Last year, some Uber drivers lost their jobs after the ride-hailing app company decided to discontinue its transportation service in Austin, Texas. In response, the drivers decided to sue the company, but certain arbitration clauses prevented them from doing so. So, they approached a federal judge requesting a nullification of these clauses allowing a lawsuit to go forward against the company.
Todd Johnston, lead plaintiff, sued Uber in June 2016, stating that the company violated the Workers Adjustment and Retraining Notification (WARN) Act when it suddenly stopped its operations in Austin, Texas. The reason Uber pulled out was because voters rejected a proposal to implement stringent fingerprinting background checks for drivers, part of the Uber-Lyft agreement.

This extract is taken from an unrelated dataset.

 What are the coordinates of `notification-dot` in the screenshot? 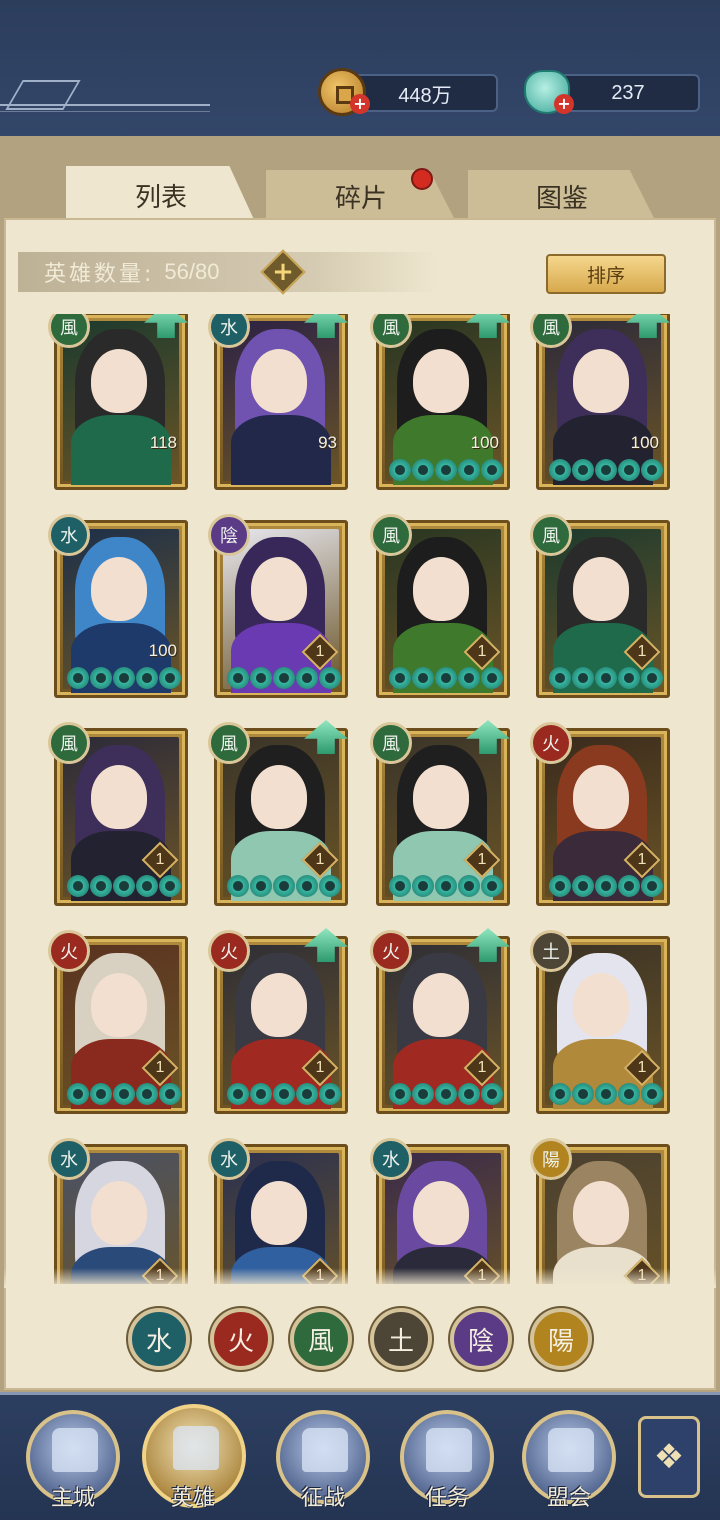 It's located at (422, 179).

During a hearing, attorney John Davis told a U.S. District Judge that the WARN Act has a provision where employees can file a class action against the employer. The WARN Act passed in 1988 with a margin of veto-proof without the approval of President Ronald Reagan. WARN states that companies with more than 100 employees should give at least 60 days notice before a mass layoff.

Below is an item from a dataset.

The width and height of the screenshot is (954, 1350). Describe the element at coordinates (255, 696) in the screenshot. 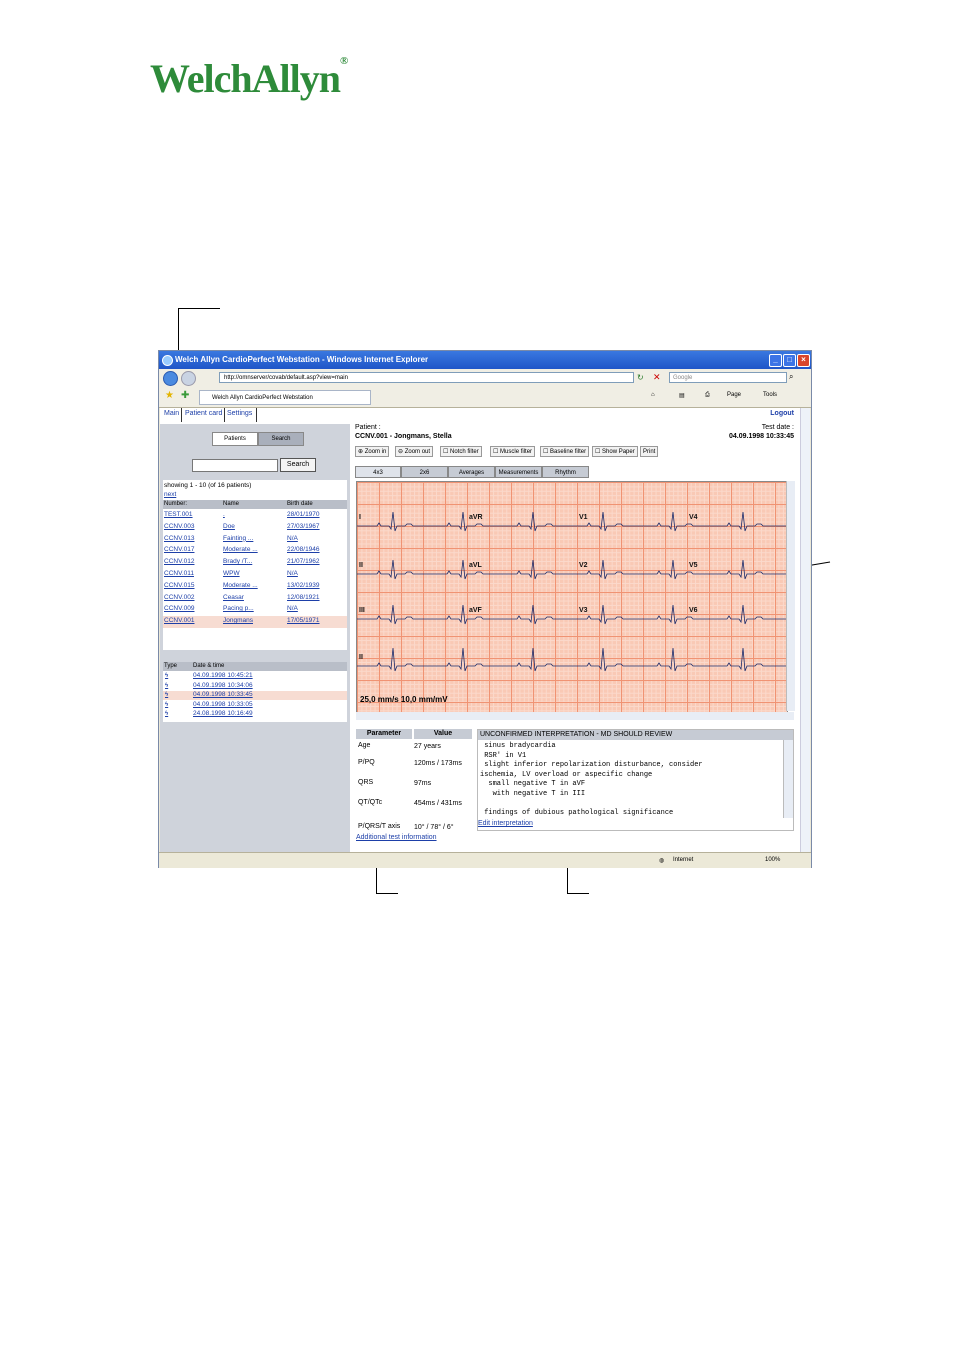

However, attorney Keith Jacoby who represents Uber commented that even though the WARN Act gives the right to workers to sue their employees, it does not override another statute, the Federal Arbitration Act, which describes the right to resolve disputes through private arbitration.
Commenting on the lawsuit filed by Johnston, Jacoby said the arbitration agreement is a choice made by the individual, and when the talk is around arbitration agreements, the hearing effectually has no meaning.
Last September, the Ninth Circuit overturned the ruling put forth by Edward Chen in a separate case, and ruled the arbitration agreements for Uber drivers in 2013-2014 were considered valid. This ruling had a tremendous spinoff on other multiple labor class actions against Uber. The dispute was around classification by Uber on drivers designated as contractors. This is what the drivers want to resolve before they make their claims on WARN Act violations.
Davis said regardless of the Ninth Circuit ruling, WARN Act violations must be contested in a district court and the right to pursue those claims cannot be waived.